Es muy común soñar con atesorar en casa buenas botellas. Pero encontrar un lugar no es fácil, ya que se necesita que sea oscuro, fresco y de una temperatura que no supere los 20 ºC. Por tanto está prohibido colocarlas arriba de la heladera o en un estante sobre la cocina. El recurso ideal para los que vivimos en apartamentos, es tener una pequeña cava enfriadora, pero pasado un tiempo y para los que quieran ir a más, el recurso les va a resultar insuficiente. Cierto que dentro de ellas las botellas estarán acostadas, para que el corcho se mantenga húmedo y hermético. La temperatura que se aconseja es que no supere los 14 ºC

En general la guarda es para los tintos, porque los blancos son más frágiles y obvio que casi nadie guarda los rosados. El dilema aparece cuando llega la pregunta de cuáles almacenar; porque las leyendas de las botellas no nos lo dicen. Cuando a mi me lo preguntan, digo que no vale la pena guardar los de un precio menor a $ 500, que son vinos para consumir dentro de los dos primeros años de su cosecha. Es una cifra arbitraria y tal vez injusta, pero es redonda y fácil de recordar.
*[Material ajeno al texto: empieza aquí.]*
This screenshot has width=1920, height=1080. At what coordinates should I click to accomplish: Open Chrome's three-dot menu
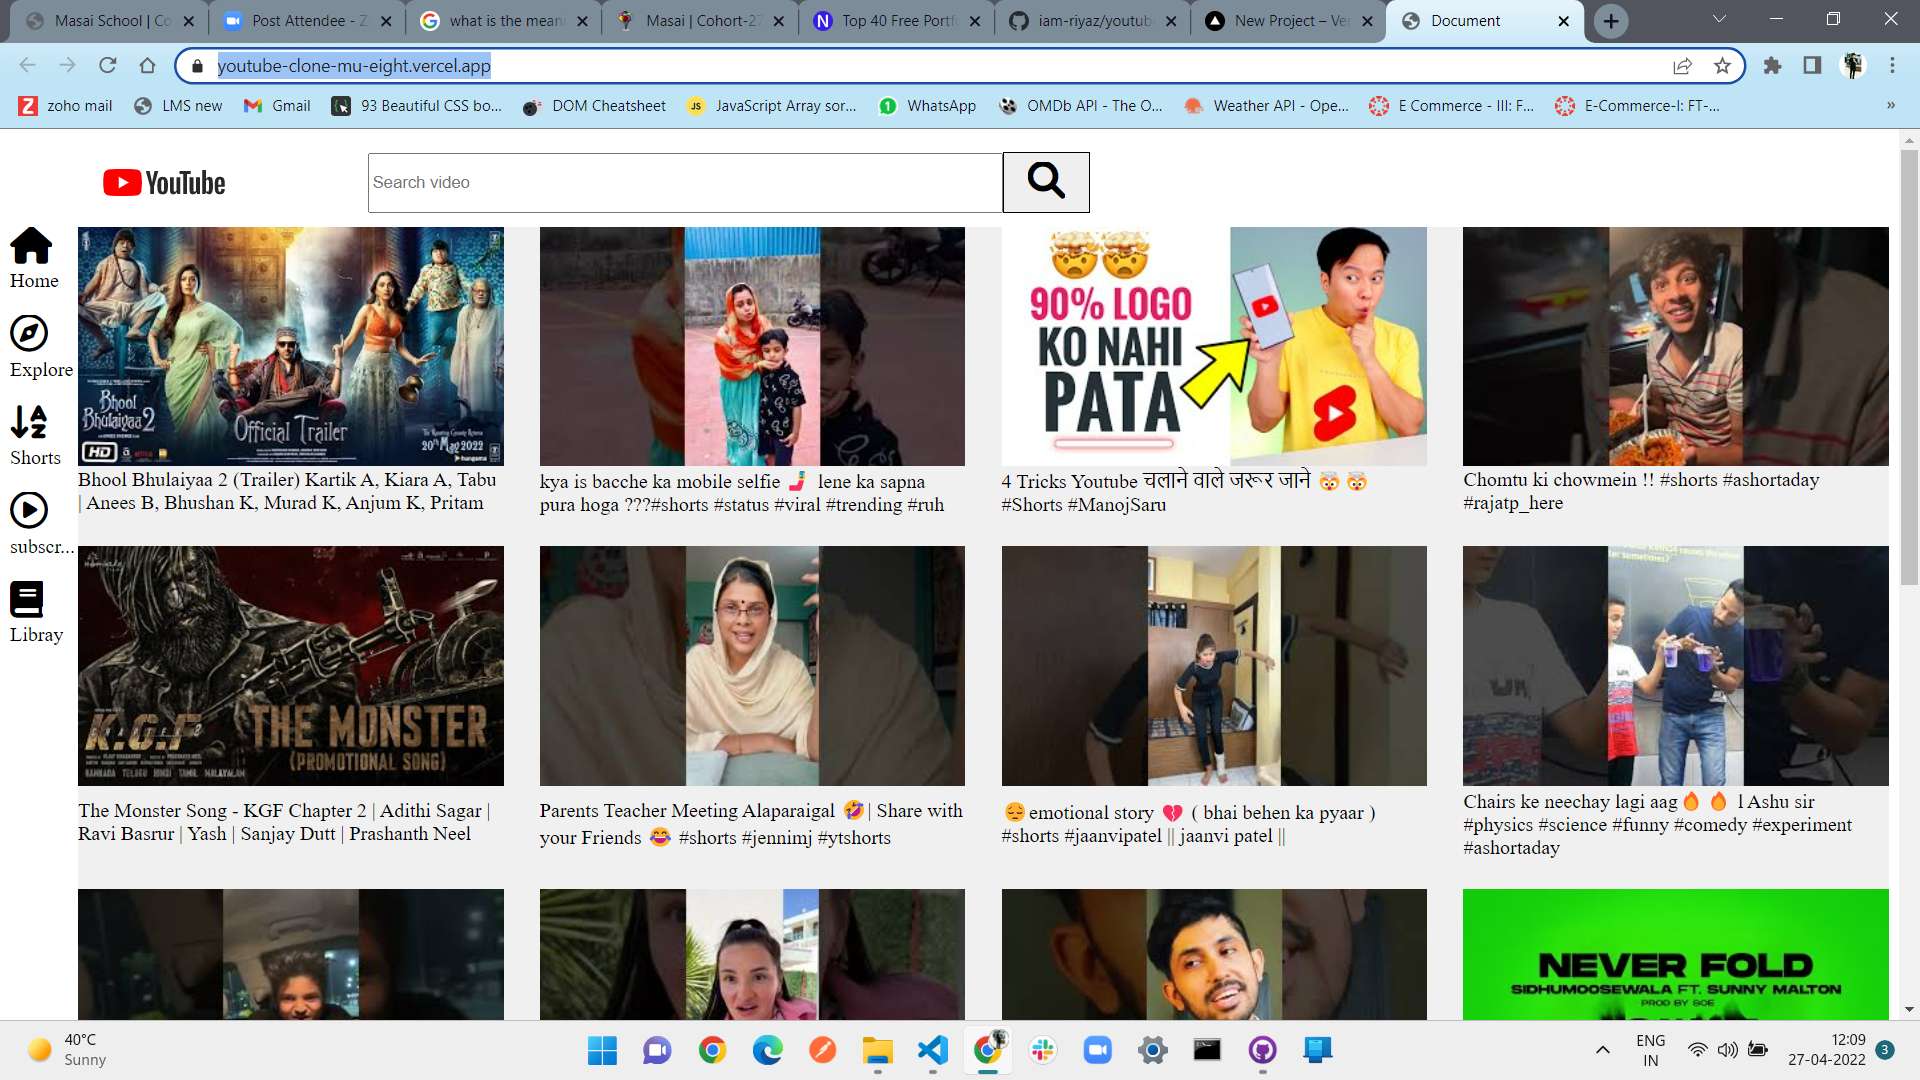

Hay dos componentes esenciales que a los vinos les ayudan a ser longevos – el alcohol y la acidez – y todos los tienen. En los tintos se suman los taninos que previenen y demoran el natural añejamiento. Hoy el consumidor prefiere y busca la fruta y tal vez el aroma dulzón del roble, a diferencia de lo que sucedía antes, cuando en las etiquetas de los grandes tintos se destacaba que habían sido “añejados en grandes toneles de roble francés”. Era en los años 60 o 70 y al servirlos tenían un color tirando a marrón, que lucían orgullosos como símbolo de distinción. Cierto es que a medida que pasa el tiempo, se van amalgamando la fruta y el roble de los tintos bien acondicionados, para que aparezca una nueva fragancia muy distintiva a la que llamamos “bouquet”. De alguna manera es lo que busca el que colecciona.

Aunque hay un cuarto componente que también ayuda mucho y es el azúcar de los vinos dulces, tipo los tintos de Oporto o los blancos de Sauternes.  Son de los más longevos y los de Portugal se merecen esta anécdota inolvidable.

Estábamos en la Vinexpo 2007 de Burdeos con mis amigos Miguel y Omar, cuando supimos que quedaban lugares para una degustación de oportos organizada por la empresa Sogevinus. Corriendo fuimos hasta la sala señalada y por suerte entramos.  En la mesa y frente a cada uno, teníamos 8 copas servidas y debajo de ellas, un individual con las fechas de cada etiqueta. Todos los oportos de un color parecido al té, o sea, ya habían dejado de ser tintos y el más joven de 1957. Seguido por un 1947 y así alejándose en el tiempo, el más veterano era de 1890. Fue el que no me gustó por cierto amargo que le sentí al probarlo. Pero debo reconocer que me encantó el de 1900. Ciento siete años y tan campante!. Siempre digo que servido hoy en una cata a ciegas nadie podría acertar su edad.

El drama del coleccionista de vinos a diferencia de los otros, es que debe consumir su propia colección y al llegar el momento de elegir una de sus joyas, los sentimientos se chocan. Gran expectativa por un lado y cierto pesar por otro. Sobre todo si es la última botella de un gran vino, que ya tiene por ejemplo unos diez años y sabe que será imposible reponer.